En estas disciplinas sí que se trabaja la cultura del esfuerzo. Las niñas y los niños aprenden que el buen desempeño va acompañado de muchas horas de práctica, de entrenamiento, de ensayos y de estudio. Y estas horas se ven recompensadas cuando llegan a ser capaces de hacer algo que antes no sabían hacer. Es entonces cuando reciben los aplausos y la enhorabuena, el nuevo cinturón o un puesto más cercano a la directora de orquesta.

Este tipo de actividades de aprendizaje no son extraescolares. Son comunidades de aprendizaje independientes del colegio. Actividades extraescolares son las academias a las que algunas familias llevan a sus hijas e hijos para hacer los deberes que mandan en la escuela, o para reforzar destrezas en las que el colegio invierte mucho tiempo pero no acaba de enseñar bien, como por ejemplo una segunda lengua. Las extraescolares siguen los mismos métodos de transferencia de contenidos y realización de ejercicios a los que son sometidos niñas y niños durante 5 horas al día. Mis hijos nunca han ido a este tipo de actividades, principalmente porque son ellos los que eligen qué hacer.

En conclusión, el tiempo no lectivo es un tiempo que gestiona la familia y que no está sujeto a las imposiciones que se hagan desde la institución escolar.
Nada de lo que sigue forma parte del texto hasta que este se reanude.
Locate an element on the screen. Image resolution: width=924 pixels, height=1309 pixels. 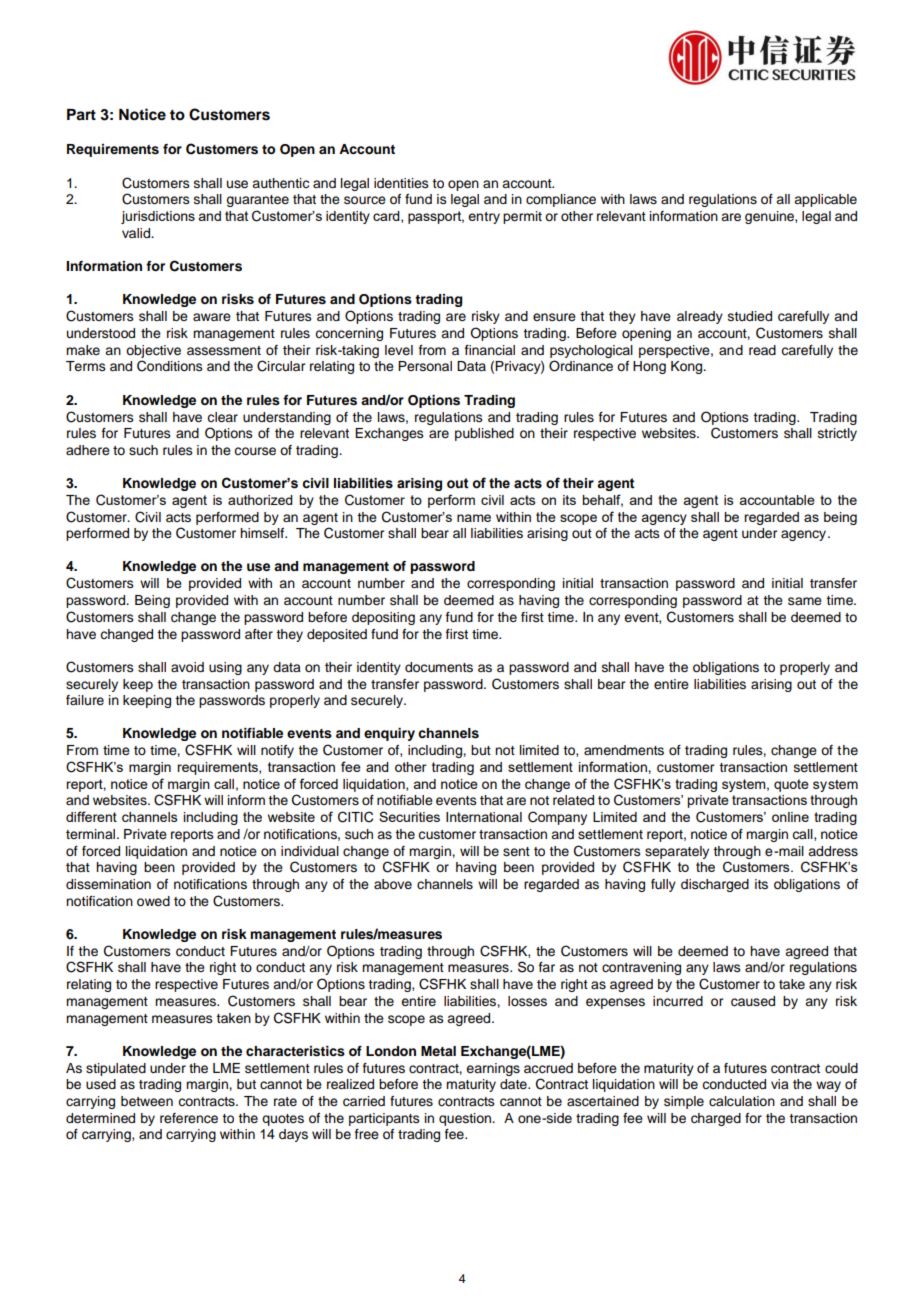
strictly is located at coordinates (837, 434).
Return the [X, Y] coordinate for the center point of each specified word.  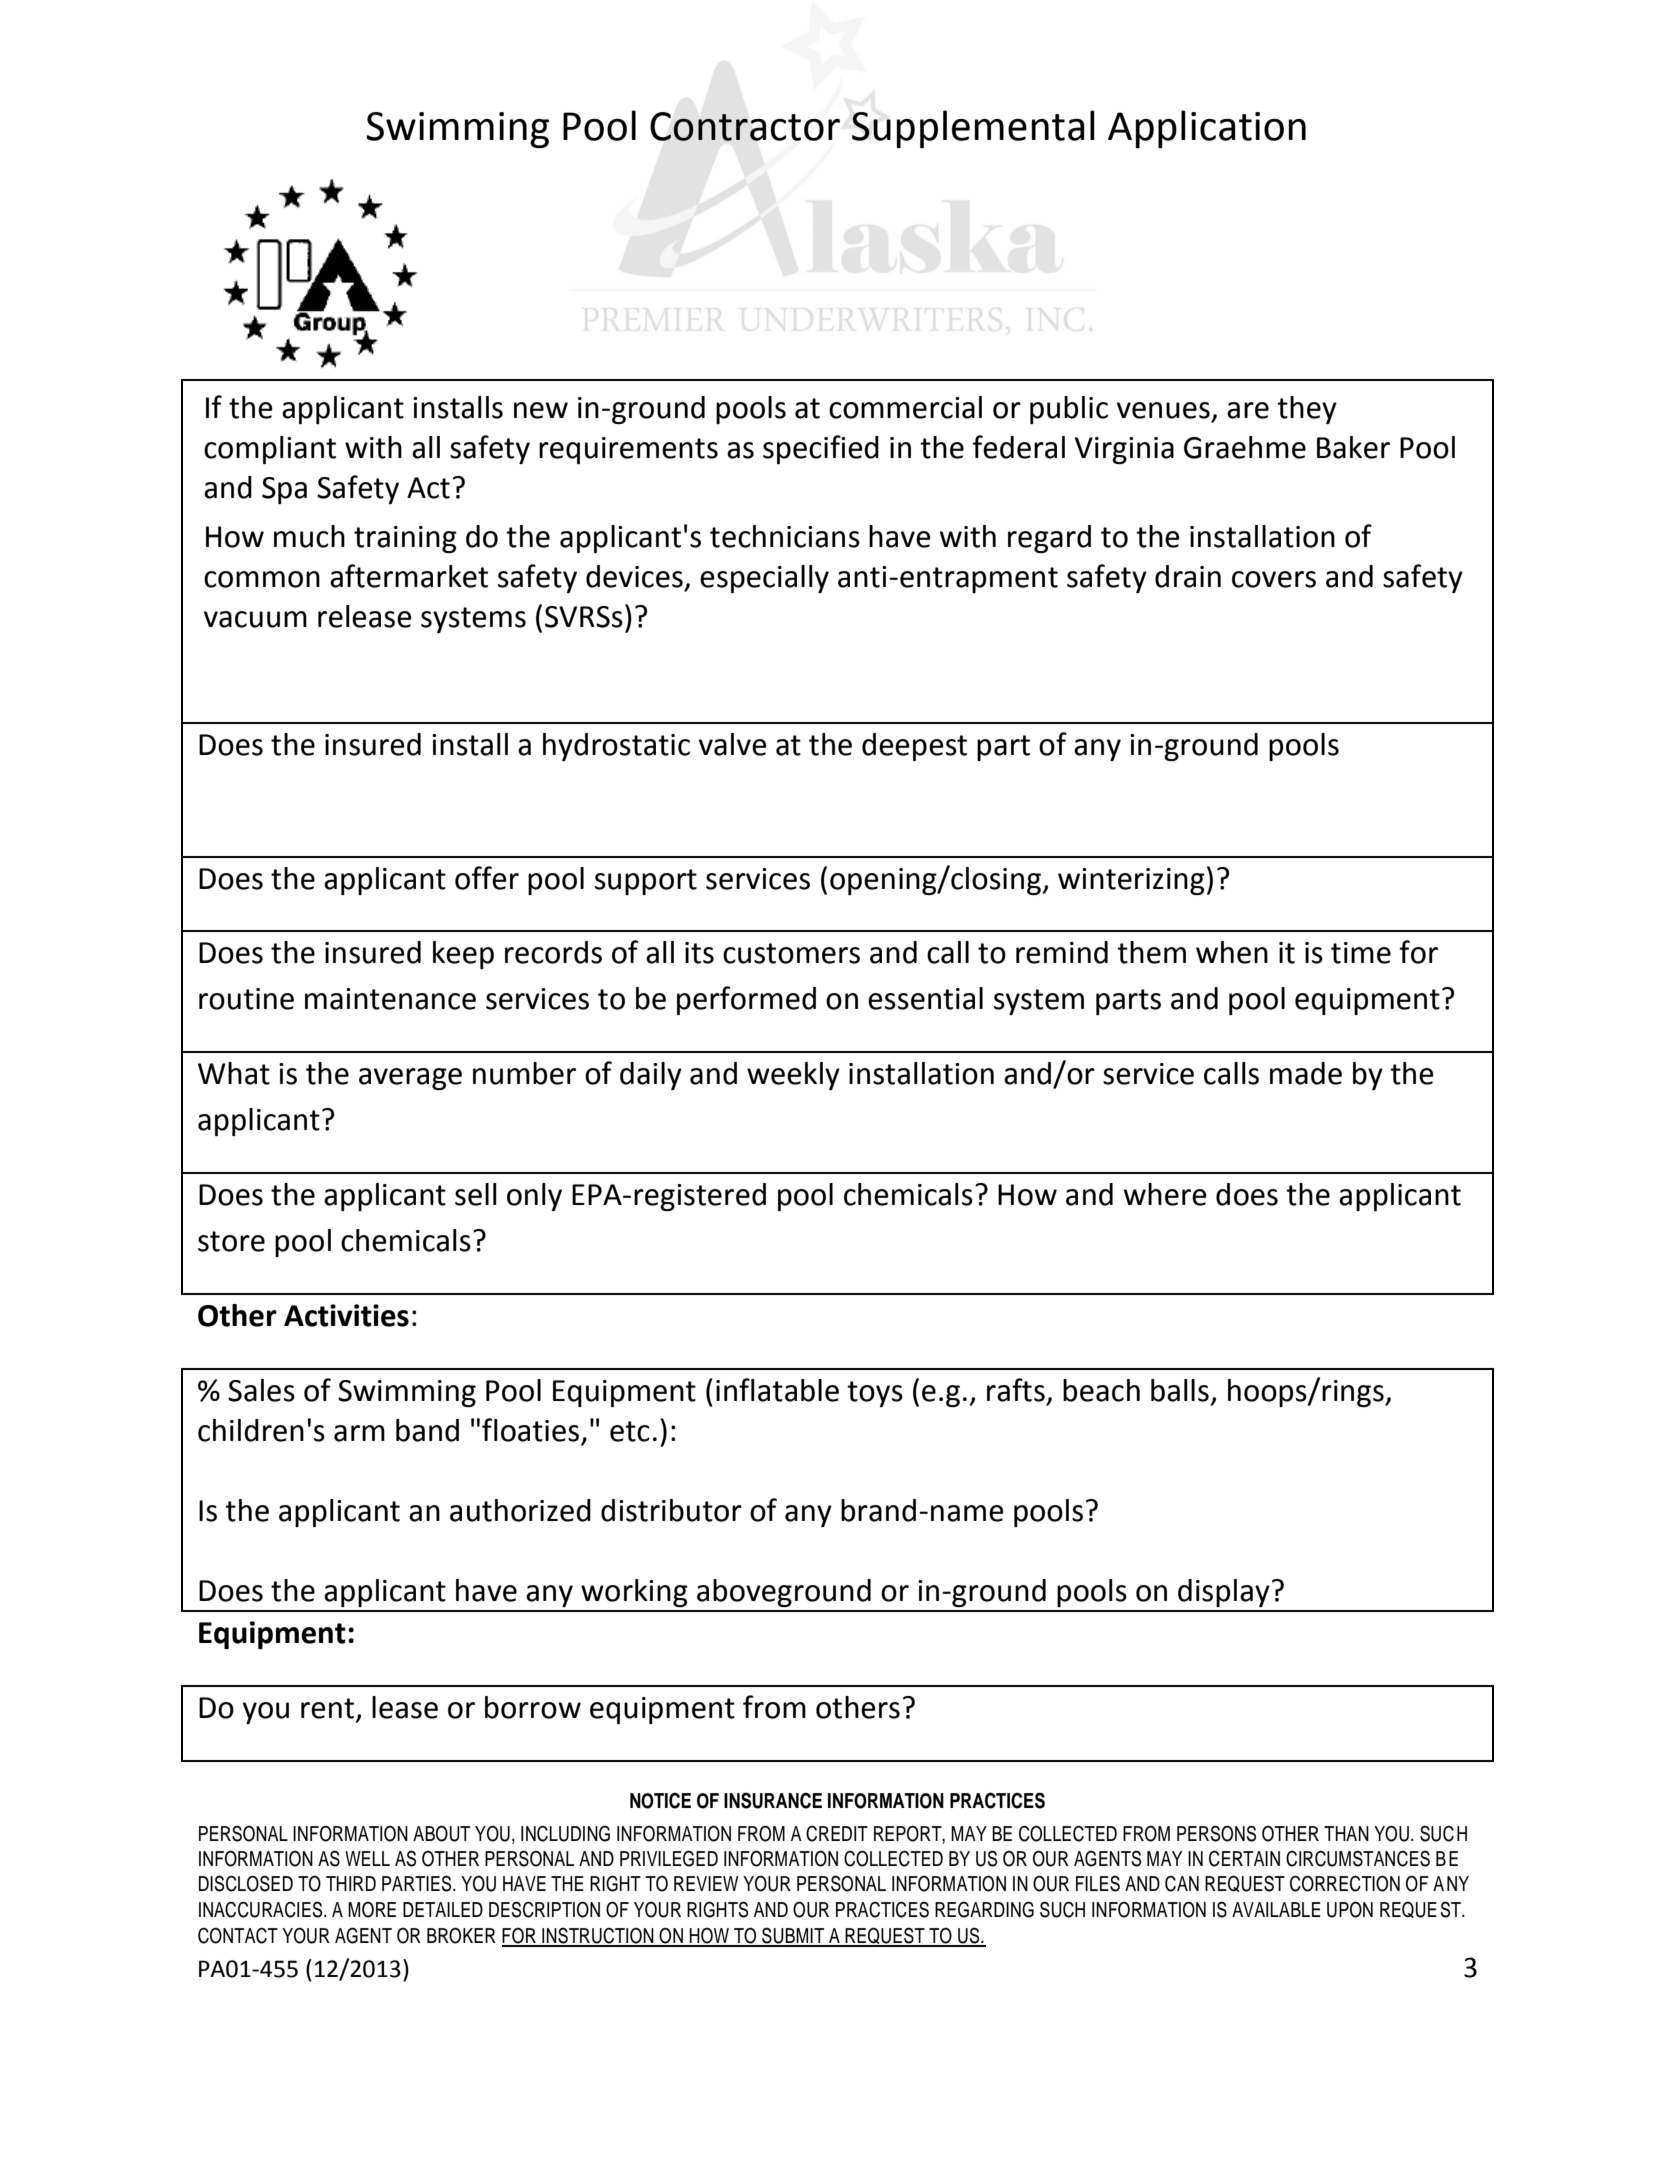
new [541, 410]
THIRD [351, 1883]
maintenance [390, 999]
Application [1207, 129]
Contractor [745, 126]
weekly [793, 1076]
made [1306, 1073]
La educación obligatoria tiene su tiempo asignado y no puede exigir que las familias nos convirtamos en una extensión de la escuela. Es demencial imponer a niños y niñas de 3 a 11 años que dediquen gran parte de su tiempo libre a estar sentados frente a un libro de texto y un cuaderno. Comparar esto con las actividades que las niñas y los niños hacen de forma libre y voluntaria y en las que aprenden destrezas inalcanzables para ellas y ellos en el colegio es un sinsentido.

Me parece increíble tener que estar escribiendo sobre esto. ¿No os da la impresión de que las instituciones se inmiscuyen cada vez más en nuestras vidas?